Compared to historical series of stage IIIB treated with CRT therapy, our study shows a high disease control rate. However, there are some limitations due to the absence of randomisation with a control group. Moreover, patients were highly selected, being candidates for surgery with good performance status, as well as pulmonary reserve and heart function. Our results suggest that careful patient selection and intensive multimodal therapy can lead to better results than the ones obtained with definitive CRT, and that stage IIIB disease can be cured.

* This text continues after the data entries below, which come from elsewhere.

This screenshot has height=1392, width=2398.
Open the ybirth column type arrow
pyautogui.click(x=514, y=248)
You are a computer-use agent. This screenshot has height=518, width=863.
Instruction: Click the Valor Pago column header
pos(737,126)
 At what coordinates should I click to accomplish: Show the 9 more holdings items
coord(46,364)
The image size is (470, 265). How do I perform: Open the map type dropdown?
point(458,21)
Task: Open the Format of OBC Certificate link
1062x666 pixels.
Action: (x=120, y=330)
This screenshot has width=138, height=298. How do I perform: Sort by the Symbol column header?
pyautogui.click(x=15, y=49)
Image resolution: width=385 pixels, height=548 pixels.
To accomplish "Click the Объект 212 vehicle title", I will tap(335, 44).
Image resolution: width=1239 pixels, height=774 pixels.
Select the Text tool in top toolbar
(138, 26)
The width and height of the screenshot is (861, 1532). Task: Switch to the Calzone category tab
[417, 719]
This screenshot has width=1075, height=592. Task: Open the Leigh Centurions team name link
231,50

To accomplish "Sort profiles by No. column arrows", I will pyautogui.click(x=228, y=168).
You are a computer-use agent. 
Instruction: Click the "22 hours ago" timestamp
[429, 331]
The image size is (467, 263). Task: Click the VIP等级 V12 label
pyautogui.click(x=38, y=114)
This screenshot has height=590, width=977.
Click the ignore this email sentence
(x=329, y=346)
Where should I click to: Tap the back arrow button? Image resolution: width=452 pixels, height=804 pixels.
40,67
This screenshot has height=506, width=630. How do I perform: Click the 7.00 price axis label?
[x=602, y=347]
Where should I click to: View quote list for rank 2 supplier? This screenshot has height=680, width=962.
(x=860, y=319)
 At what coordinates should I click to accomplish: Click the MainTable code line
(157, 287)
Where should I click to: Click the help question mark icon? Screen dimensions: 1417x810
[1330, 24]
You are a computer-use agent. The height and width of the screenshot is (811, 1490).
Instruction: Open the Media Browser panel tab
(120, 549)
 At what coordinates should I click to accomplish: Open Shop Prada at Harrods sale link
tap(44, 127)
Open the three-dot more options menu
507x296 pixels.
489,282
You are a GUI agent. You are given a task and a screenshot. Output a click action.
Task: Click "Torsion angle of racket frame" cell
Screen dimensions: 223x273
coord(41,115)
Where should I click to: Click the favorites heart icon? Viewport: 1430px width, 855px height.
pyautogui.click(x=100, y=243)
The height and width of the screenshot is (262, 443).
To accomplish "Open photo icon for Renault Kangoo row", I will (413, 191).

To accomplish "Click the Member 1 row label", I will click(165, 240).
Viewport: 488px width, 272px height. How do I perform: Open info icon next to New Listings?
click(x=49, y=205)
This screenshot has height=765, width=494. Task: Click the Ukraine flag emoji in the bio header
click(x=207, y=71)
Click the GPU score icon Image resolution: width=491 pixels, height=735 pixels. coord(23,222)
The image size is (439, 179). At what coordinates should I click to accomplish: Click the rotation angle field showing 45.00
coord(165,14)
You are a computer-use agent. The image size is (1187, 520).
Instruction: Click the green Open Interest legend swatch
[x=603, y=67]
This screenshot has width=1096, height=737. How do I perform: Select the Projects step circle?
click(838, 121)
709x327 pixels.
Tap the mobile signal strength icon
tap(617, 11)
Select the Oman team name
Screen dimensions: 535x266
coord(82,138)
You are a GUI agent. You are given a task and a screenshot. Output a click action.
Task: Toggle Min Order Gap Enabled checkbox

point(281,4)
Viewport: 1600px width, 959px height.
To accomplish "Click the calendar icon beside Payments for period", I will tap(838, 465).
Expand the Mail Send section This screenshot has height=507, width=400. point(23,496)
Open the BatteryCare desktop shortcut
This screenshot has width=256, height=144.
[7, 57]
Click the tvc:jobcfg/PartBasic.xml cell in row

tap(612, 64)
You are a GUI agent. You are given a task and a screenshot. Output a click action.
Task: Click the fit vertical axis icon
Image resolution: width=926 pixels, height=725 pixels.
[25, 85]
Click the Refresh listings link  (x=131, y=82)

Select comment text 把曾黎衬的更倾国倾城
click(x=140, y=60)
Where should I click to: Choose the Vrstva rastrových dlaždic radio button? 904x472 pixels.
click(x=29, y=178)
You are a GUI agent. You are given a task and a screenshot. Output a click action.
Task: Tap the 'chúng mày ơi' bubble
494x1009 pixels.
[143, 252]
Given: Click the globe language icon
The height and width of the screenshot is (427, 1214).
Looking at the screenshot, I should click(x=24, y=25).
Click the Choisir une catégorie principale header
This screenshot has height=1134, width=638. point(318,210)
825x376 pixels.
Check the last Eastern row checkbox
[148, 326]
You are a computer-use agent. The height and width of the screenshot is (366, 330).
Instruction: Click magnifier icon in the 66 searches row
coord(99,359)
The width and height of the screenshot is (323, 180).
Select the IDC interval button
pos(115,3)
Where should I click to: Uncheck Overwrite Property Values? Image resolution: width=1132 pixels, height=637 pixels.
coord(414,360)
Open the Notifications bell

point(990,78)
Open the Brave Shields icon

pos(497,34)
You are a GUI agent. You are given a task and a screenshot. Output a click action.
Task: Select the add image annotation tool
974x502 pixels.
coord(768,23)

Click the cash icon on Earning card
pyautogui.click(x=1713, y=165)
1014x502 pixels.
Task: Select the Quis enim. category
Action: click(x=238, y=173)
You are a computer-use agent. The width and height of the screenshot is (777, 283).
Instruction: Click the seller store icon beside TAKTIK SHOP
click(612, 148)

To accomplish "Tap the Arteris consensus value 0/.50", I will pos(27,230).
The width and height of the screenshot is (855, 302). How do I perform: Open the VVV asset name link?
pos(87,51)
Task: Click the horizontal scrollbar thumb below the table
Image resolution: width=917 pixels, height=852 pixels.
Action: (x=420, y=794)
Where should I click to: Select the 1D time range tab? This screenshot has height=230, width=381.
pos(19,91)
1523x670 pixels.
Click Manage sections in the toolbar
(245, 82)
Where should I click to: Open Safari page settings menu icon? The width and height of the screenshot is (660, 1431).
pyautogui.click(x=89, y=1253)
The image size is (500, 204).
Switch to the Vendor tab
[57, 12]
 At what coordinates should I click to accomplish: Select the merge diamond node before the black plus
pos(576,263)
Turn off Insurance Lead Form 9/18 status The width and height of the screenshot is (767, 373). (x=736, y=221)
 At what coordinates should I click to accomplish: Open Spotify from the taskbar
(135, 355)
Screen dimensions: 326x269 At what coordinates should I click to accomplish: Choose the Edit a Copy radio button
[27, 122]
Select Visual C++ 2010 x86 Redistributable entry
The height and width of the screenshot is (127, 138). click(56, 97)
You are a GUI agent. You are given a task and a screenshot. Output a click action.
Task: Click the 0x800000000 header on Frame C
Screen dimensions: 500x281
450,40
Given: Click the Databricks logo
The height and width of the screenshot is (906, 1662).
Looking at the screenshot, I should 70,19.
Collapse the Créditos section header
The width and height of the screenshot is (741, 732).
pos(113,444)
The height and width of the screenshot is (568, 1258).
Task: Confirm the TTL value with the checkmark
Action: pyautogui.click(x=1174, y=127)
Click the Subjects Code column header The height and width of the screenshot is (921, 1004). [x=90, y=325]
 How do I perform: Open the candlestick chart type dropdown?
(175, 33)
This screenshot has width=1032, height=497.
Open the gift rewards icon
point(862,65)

Novel approaches in non-resectable stage III NSCLCs have been recently reported in the PACIFIC trial where patients were treated by CRT and randomised to receive a PD-L1 inhibitor, namely durvalumab.33,34 The primary endpoint of progression-free survival was met with a median of 17.2 months vs. 5.6 months in the durvalumab group compared to control and a 2 year OS of 63%. While these patients were considered non-resectable based on local standards, our study offers novel perspectives in the multimodal management of stage III NSCLC and might impact the debate about the role of surgery in stage III NSCLC. Next generation of trials combining immunotherapies in the context of stage III definitive CRT are in preparation or recruitment stage. Novel treatment protocols that include induction chemo-immunotherapy followed by surgery and immunotherapy maintenance administration are also under investigation in early NSCLC, including stage IIIA. Knowing the high risk of distant relapse in stage III NSCLC, combination of an optimal local control and immunotherapy-mediated immunogenic cell death will certainly provide the most interesting long-term benefit in locally advanced lung cancer.